*Task goal*: Each line of the data below containing "address" needs to be listed.

*Recorded data*:
◆ ◆ ◆
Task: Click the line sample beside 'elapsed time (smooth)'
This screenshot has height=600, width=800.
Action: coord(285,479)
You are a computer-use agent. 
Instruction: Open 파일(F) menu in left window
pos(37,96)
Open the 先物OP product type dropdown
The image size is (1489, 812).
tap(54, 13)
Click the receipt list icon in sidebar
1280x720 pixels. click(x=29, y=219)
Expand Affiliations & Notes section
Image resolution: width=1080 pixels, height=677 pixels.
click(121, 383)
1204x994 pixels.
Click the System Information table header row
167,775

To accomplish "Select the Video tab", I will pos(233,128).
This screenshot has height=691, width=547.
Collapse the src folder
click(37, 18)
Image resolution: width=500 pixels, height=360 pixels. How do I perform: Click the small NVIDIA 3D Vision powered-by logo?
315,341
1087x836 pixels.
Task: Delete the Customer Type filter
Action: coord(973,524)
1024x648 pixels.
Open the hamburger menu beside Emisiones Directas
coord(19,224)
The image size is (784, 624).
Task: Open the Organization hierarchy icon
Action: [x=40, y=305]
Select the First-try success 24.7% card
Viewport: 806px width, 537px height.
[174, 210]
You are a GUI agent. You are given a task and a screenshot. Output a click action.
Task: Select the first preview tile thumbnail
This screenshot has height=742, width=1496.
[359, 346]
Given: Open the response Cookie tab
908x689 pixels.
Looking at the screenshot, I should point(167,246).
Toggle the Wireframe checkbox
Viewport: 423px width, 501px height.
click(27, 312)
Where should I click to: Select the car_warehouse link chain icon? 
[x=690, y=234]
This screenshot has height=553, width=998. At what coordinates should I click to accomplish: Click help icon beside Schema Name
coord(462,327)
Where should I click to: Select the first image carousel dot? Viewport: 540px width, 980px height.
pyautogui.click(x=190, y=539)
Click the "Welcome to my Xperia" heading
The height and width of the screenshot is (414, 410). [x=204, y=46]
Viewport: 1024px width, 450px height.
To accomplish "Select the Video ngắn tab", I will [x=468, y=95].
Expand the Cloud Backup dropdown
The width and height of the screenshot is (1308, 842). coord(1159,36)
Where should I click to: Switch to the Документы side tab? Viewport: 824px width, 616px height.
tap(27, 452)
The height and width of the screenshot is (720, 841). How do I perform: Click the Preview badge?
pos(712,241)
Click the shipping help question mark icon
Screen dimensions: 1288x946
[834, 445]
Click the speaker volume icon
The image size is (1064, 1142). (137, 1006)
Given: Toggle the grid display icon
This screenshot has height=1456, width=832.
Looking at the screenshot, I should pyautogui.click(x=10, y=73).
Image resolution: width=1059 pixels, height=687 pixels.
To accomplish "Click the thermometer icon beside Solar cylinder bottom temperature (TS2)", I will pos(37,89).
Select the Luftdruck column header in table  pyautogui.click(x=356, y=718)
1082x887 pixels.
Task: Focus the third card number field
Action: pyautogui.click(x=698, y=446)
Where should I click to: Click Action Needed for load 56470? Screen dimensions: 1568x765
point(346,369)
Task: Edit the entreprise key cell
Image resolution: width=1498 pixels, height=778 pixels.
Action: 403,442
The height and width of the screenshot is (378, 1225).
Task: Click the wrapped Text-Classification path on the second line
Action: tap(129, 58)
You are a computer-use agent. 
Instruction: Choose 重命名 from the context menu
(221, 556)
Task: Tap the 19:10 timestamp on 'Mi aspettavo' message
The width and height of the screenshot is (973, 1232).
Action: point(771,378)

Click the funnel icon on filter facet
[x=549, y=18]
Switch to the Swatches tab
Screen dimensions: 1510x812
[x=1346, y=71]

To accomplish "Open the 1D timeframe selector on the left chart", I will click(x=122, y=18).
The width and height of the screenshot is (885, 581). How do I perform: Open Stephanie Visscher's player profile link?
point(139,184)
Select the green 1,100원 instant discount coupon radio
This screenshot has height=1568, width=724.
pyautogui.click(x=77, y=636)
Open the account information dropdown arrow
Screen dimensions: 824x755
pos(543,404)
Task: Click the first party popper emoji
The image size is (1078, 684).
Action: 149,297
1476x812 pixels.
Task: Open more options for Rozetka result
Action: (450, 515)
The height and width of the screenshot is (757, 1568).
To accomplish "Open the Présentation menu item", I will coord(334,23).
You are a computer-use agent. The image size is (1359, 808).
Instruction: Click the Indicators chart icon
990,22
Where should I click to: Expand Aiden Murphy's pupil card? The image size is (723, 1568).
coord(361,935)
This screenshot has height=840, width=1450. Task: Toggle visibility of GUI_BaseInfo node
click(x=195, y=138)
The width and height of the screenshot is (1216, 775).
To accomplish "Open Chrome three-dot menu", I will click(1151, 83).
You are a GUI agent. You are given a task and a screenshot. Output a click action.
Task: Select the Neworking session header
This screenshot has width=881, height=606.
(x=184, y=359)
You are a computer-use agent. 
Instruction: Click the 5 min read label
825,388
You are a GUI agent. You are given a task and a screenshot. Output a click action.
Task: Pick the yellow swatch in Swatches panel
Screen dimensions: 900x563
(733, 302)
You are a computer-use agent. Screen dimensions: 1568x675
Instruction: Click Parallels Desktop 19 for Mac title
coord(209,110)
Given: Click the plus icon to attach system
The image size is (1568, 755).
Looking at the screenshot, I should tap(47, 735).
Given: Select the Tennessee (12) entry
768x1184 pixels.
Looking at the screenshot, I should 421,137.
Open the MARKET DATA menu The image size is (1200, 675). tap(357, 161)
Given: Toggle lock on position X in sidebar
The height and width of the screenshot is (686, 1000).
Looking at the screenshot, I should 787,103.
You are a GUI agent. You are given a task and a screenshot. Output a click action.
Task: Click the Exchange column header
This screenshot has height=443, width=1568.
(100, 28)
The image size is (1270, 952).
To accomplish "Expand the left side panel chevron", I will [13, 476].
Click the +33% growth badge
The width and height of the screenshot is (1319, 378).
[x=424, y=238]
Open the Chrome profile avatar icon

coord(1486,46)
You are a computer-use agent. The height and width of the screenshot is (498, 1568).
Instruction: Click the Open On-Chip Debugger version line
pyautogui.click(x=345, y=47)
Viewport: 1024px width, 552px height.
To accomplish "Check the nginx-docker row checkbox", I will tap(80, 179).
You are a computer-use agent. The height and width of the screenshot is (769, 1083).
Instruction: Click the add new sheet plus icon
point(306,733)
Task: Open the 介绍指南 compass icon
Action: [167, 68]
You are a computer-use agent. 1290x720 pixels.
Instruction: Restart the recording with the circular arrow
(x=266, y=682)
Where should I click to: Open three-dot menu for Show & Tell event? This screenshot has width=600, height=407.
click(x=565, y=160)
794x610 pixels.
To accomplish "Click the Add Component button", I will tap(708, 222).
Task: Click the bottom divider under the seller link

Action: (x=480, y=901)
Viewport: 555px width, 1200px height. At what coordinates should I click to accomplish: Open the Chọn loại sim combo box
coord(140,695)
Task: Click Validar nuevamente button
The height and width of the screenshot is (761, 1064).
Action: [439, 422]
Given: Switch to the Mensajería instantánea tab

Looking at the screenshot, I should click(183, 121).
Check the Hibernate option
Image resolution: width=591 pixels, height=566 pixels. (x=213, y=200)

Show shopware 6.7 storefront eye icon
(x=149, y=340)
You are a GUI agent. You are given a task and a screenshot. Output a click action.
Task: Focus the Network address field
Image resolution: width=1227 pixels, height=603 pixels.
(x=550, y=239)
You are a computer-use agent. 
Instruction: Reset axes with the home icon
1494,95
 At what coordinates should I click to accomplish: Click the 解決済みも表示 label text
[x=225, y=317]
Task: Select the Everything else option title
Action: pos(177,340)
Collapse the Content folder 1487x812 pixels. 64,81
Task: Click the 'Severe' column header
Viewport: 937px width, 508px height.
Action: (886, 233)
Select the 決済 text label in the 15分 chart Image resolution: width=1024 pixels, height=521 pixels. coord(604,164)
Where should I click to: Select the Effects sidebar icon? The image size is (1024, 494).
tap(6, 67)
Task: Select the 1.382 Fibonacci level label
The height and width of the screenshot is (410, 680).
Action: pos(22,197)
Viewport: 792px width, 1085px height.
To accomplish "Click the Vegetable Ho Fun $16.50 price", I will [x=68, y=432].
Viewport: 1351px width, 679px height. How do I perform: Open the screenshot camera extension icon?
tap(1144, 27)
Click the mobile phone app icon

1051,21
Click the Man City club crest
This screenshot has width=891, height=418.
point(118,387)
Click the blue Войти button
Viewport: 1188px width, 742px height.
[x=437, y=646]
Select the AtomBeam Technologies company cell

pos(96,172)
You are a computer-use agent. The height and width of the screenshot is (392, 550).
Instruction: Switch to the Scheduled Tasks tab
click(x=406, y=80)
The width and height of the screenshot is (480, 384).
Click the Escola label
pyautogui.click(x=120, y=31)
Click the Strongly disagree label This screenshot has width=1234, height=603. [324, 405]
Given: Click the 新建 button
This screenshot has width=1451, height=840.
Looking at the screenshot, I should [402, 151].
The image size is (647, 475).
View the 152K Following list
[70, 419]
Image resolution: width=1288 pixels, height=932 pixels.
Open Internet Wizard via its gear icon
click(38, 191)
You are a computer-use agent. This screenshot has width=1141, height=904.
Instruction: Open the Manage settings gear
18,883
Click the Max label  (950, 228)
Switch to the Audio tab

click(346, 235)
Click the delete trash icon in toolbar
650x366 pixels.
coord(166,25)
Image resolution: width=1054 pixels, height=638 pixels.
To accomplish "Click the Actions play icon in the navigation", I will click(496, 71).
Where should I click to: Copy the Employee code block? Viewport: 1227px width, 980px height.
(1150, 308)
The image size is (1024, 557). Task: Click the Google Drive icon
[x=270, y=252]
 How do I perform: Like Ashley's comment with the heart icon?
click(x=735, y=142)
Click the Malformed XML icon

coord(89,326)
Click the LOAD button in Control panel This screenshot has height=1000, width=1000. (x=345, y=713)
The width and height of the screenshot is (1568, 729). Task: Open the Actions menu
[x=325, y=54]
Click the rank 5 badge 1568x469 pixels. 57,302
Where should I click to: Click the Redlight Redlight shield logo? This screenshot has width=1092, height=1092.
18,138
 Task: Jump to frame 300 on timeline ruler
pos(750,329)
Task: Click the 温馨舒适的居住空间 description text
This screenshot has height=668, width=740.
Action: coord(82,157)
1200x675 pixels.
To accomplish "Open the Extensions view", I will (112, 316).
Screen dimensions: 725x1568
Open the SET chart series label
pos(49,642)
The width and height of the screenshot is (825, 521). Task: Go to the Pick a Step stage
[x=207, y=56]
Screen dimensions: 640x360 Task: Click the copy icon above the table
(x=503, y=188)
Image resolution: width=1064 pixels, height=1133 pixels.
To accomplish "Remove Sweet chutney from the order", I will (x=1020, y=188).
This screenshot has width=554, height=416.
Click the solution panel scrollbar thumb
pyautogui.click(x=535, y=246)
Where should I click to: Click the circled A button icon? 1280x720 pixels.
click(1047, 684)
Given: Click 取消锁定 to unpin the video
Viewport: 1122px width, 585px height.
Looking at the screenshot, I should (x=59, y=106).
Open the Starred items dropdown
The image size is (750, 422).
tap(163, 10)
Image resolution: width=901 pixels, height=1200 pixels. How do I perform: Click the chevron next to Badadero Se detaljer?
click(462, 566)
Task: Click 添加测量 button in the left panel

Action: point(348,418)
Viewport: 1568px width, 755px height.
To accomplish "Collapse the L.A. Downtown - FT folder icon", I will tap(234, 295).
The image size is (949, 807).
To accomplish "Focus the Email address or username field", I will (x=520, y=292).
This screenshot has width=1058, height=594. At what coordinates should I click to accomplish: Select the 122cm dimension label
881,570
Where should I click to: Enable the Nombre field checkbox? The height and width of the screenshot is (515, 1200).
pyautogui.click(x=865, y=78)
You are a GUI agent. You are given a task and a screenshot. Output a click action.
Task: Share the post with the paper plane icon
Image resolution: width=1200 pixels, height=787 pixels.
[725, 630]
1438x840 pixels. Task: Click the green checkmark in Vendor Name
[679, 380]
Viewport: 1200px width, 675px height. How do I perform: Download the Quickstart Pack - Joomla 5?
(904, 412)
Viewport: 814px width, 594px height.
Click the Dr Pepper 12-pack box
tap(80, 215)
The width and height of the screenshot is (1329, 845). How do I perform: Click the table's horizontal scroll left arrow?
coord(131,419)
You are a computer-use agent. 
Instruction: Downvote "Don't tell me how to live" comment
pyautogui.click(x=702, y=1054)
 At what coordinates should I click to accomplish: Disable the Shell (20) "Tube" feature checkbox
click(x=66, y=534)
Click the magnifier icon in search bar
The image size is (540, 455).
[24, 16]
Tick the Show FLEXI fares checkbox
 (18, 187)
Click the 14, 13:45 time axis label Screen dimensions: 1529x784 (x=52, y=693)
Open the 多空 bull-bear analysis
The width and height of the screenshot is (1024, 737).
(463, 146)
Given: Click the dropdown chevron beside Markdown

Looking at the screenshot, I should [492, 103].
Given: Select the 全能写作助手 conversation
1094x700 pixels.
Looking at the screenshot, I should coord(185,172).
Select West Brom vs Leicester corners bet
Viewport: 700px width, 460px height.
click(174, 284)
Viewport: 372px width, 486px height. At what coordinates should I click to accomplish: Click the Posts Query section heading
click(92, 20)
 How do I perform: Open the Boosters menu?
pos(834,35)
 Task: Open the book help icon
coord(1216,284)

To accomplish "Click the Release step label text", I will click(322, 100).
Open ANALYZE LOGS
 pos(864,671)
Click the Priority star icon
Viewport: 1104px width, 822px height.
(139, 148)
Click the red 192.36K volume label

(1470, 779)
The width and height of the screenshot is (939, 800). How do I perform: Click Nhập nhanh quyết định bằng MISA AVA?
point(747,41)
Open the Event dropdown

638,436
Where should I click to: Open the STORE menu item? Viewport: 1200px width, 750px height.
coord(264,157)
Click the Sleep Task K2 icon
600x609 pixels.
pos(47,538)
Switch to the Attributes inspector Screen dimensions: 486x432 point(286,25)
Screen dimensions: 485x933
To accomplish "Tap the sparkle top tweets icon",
◆ ◆ ◆
*Reply*:
Task: Focus the Network address field
To accomplish "Focus the Email address or username field", I will (x=520, y=292).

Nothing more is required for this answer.